Jeff's report on Dr. Ting's ideas for P24 was especially interesting to me
due to the (new to me) notion of an A-register stack. This is a great
example of clearing a commonly-encountered bottleneck by subtly changing the
rules without a ruinous impact to design economy. The evolution of the
instruction sets in the x21 chips has demonstrated a progression from bare
bones to bare bones with a few grudging nice-to-haves thrown in. I have had
a lot of fun experimenting with machine Forth on Jeff's MuP21 simulator and
homebrew F21+ instruction emulations in 32 bits on x86. I can see how the
presence of an A-register stack could affect programming style as
fundamentally as the original single A-register does.

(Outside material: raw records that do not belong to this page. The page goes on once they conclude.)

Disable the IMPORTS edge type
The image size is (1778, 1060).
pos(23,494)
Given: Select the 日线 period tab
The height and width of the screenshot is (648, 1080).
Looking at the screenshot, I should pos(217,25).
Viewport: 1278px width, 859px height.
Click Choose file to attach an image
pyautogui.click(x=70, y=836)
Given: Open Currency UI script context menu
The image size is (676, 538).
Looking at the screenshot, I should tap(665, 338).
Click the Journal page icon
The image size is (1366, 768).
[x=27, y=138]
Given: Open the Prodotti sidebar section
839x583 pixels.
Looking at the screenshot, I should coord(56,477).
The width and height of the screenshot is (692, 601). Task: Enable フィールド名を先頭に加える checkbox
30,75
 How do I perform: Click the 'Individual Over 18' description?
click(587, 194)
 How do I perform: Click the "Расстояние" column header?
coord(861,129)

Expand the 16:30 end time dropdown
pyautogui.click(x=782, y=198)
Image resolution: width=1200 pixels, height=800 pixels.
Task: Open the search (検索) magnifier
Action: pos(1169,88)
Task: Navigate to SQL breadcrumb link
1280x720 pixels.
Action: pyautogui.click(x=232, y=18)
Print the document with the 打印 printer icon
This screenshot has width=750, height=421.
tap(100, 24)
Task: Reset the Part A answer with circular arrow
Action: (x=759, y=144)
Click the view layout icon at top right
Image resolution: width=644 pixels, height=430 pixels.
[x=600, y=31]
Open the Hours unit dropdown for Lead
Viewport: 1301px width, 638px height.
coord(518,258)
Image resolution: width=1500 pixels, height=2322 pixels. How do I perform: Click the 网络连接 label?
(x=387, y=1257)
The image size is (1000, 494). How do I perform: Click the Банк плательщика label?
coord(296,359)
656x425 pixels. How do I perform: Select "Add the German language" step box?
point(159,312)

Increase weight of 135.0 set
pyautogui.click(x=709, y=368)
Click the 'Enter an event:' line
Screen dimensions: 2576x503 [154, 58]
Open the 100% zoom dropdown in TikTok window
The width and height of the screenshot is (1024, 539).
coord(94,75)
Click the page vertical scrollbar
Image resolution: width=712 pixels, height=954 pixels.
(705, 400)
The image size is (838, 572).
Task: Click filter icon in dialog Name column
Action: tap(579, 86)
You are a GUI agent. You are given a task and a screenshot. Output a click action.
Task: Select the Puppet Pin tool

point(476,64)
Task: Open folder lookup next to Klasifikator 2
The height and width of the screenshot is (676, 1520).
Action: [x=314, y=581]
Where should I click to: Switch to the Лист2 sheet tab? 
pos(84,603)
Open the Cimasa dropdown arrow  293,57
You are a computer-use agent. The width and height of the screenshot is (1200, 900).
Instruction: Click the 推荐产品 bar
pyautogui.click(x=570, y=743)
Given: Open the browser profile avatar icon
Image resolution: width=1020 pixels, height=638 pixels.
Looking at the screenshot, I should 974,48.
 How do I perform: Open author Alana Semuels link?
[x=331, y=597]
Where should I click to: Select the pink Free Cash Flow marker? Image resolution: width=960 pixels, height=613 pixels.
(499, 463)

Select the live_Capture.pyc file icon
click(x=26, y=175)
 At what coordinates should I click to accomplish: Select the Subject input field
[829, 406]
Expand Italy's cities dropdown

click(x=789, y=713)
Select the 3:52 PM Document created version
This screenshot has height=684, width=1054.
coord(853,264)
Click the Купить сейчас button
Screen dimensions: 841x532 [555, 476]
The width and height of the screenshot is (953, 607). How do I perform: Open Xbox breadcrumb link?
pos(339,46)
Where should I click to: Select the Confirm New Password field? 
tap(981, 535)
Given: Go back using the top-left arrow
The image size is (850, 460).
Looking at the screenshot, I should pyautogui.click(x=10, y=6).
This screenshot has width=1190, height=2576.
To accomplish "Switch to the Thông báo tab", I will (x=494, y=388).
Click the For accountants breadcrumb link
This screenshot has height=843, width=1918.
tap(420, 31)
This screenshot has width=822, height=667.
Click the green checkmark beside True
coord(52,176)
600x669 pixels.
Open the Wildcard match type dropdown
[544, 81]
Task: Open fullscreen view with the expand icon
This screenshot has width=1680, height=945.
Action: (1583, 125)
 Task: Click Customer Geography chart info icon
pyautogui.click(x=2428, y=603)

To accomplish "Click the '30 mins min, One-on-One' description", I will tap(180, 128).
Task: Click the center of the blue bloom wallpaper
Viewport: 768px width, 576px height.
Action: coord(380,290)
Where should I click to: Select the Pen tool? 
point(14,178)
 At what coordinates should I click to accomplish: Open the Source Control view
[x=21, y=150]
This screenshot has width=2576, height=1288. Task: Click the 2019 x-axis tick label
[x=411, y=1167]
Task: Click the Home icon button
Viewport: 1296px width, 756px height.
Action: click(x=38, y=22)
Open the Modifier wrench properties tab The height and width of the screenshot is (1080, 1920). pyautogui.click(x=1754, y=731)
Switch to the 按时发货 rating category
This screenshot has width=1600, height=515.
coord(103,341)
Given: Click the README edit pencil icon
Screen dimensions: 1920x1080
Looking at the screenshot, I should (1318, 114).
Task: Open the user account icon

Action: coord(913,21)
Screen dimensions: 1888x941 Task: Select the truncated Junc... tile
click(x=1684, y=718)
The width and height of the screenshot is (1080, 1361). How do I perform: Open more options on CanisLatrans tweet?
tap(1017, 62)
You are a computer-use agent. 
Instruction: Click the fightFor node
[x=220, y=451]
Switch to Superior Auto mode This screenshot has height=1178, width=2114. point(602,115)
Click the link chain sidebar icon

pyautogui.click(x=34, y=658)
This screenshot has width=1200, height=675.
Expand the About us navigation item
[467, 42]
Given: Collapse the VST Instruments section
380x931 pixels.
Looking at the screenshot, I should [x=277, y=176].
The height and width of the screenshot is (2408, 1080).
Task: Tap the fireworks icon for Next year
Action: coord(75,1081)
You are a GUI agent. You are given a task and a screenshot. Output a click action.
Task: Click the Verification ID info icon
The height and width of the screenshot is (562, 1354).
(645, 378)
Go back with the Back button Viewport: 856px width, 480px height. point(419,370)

If I were made of money, I'd produce a 64-bit x21-like MISC with a
full-lookahead carry adder, one or two additional instructions to augment
DSP capabilities, six or more serial links, and a glueless SDRAM interface
as the toppers in the features list. Putting a stake in the ground at 64
bits may seem excessive and arbitrary, but it banishes integer queasiness in
DSP algorithms and makes problems like pixel boffing and astrogation math
within better reach. A 64-bit address is not so far fetched when you also
consider virtual reality as a potential application. Maybe (probably) we'll
always want more.

A while ago, I raised the notion of "The 2's-complement Cookbook". Since I
last posted, I have implemented the CORDIC sin/cos algorithm in 32 bits on a
16-bit DOS Forth, an F21d+ emulation, and a direct-threaded code Forth on
TI's TMS320C6x DSP. I have also discovered some other interesting algorithms
and insights. If anyone is interested, some e-mail requesting copies would
spur me to organize things into a half-decent zipped attachment for general
consumption.

The Steamer16 CPLD design I posted a while back has been revamped to pack
five 3-bit instructions into each 16-bit cell, and HLL-support macros have
been implemented for the assembler. It's first application is a machine
vision system which will hopefully earn its keep in the real world of
CAD/CAM. Maybe I'll get an ROI on the minimum qty. of Cypress CY37128s I
broke my piggy bank to buy!

BTW, I strongly encourage anyone out there who wants to design their own
silicon to learn VHDL and use any one of the various low-cost tools
available. I have used 4 different vendors' tools so far, and they are all
_pretty good_. You can learn a lot and gain confidence from simulations even
if you never actually burn or otherwise fab a chip.